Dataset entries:

○ ○ ○ ○ ○

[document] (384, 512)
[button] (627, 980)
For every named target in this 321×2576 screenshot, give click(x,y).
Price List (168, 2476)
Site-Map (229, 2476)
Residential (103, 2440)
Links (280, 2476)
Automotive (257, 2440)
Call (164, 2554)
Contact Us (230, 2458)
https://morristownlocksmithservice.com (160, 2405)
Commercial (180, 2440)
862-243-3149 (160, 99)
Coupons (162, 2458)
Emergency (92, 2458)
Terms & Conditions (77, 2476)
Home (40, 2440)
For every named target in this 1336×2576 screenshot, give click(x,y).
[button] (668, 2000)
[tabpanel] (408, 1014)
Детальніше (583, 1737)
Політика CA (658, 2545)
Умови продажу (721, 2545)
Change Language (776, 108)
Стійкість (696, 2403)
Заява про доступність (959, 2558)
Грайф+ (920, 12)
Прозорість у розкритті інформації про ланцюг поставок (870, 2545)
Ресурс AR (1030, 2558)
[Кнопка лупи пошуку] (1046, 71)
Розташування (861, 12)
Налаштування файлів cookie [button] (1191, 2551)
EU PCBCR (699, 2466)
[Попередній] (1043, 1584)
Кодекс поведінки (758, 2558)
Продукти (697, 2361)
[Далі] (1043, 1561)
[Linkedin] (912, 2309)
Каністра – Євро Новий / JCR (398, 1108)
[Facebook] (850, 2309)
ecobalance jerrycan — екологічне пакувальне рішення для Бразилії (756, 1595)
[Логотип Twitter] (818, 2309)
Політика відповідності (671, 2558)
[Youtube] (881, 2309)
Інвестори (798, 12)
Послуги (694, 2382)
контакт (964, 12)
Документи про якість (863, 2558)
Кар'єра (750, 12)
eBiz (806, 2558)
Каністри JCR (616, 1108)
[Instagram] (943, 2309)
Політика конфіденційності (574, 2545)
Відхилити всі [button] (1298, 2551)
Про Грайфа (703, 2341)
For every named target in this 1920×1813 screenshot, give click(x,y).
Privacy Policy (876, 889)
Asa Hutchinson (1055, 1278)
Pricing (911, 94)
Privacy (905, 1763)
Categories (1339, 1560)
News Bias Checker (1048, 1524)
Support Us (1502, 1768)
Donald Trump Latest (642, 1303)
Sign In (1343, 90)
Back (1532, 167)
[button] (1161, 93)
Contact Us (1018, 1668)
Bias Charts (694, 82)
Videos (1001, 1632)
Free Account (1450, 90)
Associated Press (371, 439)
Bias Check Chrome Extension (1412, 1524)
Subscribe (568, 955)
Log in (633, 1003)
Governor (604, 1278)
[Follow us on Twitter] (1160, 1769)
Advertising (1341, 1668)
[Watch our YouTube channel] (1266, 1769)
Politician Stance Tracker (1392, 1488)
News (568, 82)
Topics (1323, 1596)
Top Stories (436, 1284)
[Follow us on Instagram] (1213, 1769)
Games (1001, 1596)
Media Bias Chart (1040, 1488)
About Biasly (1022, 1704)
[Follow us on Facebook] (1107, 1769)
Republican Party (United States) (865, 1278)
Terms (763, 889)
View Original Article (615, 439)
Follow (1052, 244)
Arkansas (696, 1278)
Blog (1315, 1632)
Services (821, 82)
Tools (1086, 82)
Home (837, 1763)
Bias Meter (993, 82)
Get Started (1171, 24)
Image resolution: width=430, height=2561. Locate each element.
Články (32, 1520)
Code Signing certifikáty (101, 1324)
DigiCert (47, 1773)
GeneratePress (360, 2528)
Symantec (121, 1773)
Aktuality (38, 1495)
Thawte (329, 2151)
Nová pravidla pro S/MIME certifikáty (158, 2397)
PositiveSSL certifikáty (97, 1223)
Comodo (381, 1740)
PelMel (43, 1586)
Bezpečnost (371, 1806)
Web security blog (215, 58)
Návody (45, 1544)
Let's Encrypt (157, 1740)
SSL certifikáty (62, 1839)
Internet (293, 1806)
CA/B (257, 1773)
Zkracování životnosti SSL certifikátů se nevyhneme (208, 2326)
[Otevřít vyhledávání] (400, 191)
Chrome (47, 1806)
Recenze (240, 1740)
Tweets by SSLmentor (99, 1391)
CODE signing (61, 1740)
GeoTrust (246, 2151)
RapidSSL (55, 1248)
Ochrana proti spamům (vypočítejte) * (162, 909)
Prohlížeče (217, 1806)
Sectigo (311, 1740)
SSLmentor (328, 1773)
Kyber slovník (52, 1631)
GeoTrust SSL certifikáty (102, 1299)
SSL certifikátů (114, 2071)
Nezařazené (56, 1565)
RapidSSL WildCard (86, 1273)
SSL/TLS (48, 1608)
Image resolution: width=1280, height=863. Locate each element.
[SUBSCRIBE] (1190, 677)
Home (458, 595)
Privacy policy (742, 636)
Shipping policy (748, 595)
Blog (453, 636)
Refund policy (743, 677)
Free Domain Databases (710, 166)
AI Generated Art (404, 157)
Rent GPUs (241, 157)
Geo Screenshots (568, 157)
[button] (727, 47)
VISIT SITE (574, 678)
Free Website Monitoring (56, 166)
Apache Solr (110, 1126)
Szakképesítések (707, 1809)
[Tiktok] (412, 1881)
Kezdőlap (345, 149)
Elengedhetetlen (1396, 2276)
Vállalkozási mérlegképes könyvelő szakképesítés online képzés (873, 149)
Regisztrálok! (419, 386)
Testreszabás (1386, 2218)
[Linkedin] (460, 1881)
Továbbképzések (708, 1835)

○ ○ ○ ○ ○

What you need to do: What you return must be the lines above that run from the line with "PelMel (43, 1586)" to the line with "Tweets by SSLmentor (99, 1391)", inclusive, each copied exactly.

Response to the exercise:
PelMel (43, 1586)
Bezpečnost (371, 1806)
Web security blog (215, 58)
Návody (45, 1544)
Let's Encrypt (157, 1740)
SSL certifikáty (62, 1839)
Internet (293, 1806)
CA/B (257, 1773)
Zkracování životnosti SSL certifikátů se nevyhneme (208, 2326)
[Otevřít vyhledávání] (400, 191)
Chrome (47, 1806)
Recenze (240, 1740)
Tweets by SSLmentor (99, 1391)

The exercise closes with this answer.